Proste problemy dotyczące wzorów skróconego mnożenia, ułamków, proporcji oraz innych przekształceń.
Awatar użytkownika
mol_ksiazkowy
Użytkownik
Użytkownik
Posty: 11409
Rejestracja: 9 maja 2006, o 12:35
Płeć: Mężczyzna
Lokalizacja: Kraków
Podziękował: 3155 razy
Pomógł: 748 razy

Układ z parametrem

Post autor: mol_ksiazkowy »

Rozwiązać układ
\(\displaystyle{ \begin{cases} 3xyz - x^2-y^2-z^2 =b^3 \\ x+y+z=2b \\ x^2+y^2-z^2=b^2 \end{cases}}\)
Awatar użytkownika
Premislav
Użytkownik
Użytkownik
Posty: 15687
Rejestracja: 17 sie 2012, o 13:12
Płeć: Mężczyzna
Lokalizacja: Warszawa
Podziękował: 196 razy
Pomógł: 5221 razy

Re: Układ z parametrem

Post autor: Premislav »

Podstawiając w pierwszym i trzecim równaniu \(\displaystyle{ z=2b-(x+y)}\), otrzymujemy równoważny wyjściowemu układ:
\(\displaystyle{ \begin{cases} 3xy(2b-x-y)-x^2-y^2-(2b-x-y)^2=b^3\\z=2b-(x+y)\\x^{2}+y^{2}-(2b-x-y)^{2}=b^{2}\end{cases}}\)
a dalej
\(\displaystyle{ \begin{cases} 3xy(2b-x-y)-(x+y)^2+2xy-(2b-x-y)^2=b^3\\z=2b-(x+y)\\(x+y)^2-2xy-(2b-x-y)^{2}=b^{2}\end{cases}}\)
Wprowadźmy nowe zmienne \(\displaystyle{ p=x+y, \ q=xy}\) i układ przyjmuje formę:
\(\displaystyle{ \begin{cases} 3q(2b-p)-p^2+2q-(2b-p)^2=b^3\\z=2b-p\\p^2-2q-(2b-p)^{2}=b^{2}\end{cases}}\)
Z ostatniego równania możemy łatwo wyznaczyć
\(\displaystyle{ q=\frac{1}{2}\left(p^2-b^2-(2b-p)^2\right)=\frac{4bp-5b^{2}}{2}}\). Podstawiamy to do pierwszego równania i dostajemy równanie (co najwyżej) drugiego stopnia ze względu na zmienną \(\displaystyle{ p}\), a mianowicie
\(\displaystyle{ \frac{3}{2}\left(4bp-5b^{2}\right)(2b-p)-p^{2}+4bp-5b^{2}-(2b-p)^{2}=b^{3}}\)
a po uproszczeniu i pomnożeniu stronami przez dwa:
\(\displaystyle{ (-12b-4)p^2+\left(16b+39b^{2}\right)p-18b^2-32b^3=0}\)

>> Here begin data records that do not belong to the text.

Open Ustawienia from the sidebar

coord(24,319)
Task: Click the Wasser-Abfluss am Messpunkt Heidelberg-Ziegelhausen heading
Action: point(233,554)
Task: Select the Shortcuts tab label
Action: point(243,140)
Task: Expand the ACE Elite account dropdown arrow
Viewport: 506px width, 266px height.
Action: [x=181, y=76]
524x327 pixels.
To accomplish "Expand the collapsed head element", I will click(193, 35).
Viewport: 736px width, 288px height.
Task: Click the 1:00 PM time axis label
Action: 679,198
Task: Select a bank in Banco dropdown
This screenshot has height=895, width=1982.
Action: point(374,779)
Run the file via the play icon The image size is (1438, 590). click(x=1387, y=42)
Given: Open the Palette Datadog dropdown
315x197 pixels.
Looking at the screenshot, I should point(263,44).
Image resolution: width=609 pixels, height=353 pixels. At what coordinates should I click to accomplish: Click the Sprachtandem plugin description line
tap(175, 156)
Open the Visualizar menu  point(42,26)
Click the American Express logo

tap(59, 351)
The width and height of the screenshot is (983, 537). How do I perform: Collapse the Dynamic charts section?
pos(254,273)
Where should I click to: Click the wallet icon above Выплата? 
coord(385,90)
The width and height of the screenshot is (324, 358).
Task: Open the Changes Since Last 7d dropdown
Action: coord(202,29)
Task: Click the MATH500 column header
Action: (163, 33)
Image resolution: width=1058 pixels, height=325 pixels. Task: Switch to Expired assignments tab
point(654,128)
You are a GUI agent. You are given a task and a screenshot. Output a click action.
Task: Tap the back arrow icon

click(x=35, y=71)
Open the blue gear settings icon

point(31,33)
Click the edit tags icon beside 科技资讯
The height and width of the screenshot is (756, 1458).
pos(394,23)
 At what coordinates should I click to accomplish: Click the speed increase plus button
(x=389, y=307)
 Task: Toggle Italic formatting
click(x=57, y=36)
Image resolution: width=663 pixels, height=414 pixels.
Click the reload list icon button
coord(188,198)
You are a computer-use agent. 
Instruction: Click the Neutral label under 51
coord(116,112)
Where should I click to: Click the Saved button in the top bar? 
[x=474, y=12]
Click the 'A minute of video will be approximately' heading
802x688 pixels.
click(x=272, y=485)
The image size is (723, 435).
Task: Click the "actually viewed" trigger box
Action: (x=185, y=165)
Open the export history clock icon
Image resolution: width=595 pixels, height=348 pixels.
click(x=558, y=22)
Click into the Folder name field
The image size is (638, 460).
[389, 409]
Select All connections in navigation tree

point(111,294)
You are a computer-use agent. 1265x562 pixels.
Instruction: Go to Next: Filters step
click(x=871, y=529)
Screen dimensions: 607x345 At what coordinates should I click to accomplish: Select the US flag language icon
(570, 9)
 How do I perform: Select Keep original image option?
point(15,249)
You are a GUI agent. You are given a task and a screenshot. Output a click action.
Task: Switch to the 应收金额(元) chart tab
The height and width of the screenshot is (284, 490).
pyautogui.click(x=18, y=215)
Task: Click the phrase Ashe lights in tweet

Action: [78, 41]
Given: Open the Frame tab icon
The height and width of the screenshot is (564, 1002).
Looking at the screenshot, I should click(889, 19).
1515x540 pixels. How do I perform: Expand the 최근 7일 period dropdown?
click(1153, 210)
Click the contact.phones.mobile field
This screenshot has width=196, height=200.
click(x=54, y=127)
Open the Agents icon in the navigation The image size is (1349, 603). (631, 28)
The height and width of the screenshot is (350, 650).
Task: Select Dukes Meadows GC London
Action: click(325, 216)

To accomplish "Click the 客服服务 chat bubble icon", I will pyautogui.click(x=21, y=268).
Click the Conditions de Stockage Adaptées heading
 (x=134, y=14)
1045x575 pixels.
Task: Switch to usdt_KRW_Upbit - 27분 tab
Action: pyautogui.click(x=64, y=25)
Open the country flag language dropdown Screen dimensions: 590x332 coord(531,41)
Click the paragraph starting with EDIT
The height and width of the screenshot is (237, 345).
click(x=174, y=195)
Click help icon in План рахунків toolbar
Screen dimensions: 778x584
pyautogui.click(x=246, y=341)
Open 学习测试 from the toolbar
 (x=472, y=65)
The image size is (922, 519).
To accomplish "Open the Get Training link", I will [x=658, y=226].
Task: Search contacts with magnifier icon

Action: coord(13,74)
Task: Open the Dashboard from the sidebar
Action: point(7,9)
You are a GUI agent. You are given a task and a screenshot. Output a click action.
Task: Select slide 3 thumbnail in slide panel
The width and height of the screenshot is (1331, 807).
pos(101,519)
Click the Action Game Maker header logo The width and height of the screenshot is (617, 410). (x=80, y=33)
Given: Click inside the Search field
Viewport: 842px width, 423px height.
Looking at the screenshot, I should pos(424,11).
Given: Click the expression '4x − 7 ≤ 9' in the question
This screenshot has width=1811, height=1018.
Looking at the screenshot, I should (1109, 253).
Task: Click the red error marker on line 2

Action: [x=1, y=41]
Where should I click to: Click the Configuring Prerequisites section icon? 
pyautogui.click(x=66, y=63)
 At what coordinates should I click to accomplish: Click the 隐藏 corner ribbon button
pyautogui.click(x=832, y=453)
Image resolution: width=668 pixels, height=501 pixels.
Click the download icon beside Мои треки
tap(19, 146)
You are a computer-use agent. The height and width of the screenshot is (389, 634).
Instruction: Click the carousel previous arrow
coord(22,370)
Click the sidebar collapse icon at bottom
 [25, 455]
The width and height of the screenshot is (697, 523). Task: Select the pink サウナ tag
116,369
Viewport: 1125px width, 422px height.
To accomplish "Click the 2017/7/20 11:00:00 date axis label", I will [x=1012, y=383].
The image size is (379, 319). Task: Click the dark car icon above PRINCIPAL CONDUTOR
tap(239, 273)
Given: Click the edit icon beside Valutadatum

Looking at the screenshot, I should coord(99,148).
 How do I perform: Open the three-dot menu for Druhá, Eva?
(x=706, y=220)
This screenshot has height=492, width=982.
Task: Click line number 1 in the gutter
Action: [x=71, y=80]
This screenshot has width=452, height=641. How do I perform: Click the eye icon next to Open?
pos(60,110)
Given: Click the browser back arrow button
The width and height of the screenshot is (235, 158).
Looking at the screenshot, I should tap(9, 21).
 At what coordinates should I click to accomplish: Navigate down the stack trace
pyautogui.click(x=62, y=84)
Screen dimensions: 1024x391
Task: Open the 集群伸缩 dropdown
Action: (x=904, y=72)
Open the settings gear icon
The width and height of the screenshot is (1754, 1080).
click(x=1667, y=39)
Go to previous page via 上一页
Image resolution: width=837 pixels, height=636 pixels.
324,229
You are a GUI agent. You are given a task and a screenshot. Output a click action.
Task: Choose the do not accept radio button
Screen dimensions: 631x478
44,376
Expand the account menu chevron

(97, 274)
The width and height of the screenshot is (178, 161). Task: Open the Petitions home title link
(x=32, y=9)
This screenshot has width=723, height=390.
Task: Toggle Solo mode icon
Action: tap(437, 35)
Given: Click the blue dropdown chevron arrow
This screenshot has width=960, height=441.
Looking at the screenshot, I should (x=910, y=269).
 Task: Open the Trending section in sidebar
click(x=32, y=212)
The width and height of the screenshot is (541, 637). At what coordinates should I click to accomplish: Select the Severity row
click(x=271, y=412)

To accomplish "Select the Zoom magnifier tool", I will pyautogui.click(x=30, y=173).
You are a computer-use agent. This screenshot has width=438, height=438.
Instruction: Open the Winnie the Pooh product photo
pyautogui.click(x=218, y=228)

Mamy szczególny przypadek \(\displaystyle{ b=-3}\), w którym równanie jest pierwszego stopnia ze względu na \(\displaystyle{ p}\) i otrzymujemy wtedy
\(\displaystyle{ p=\frac{342}{101}}\), a poza tym przypadkiem mamy po prostu do czynienia z równaniem kwadratowym, liczymy wyróżnik i tyle.

A gdy mamy już obliczone wartości \(\displaystyle{ p=x+y, \ q=xy}\), to obliczenie \(\displaystyle{ x,y}\) jest kwestią rozwiązania kolejnego równania kwadratowego, mianowicie \(\displaystyle{ x^2-px+q=0}\), co już zostawiam.

Tak to się daje spałować, a zważywszy na to, co wypluł mi wolfram, domyślam się, że eleganckie rozwiązanie nie istnieje (acz pewności nie mam).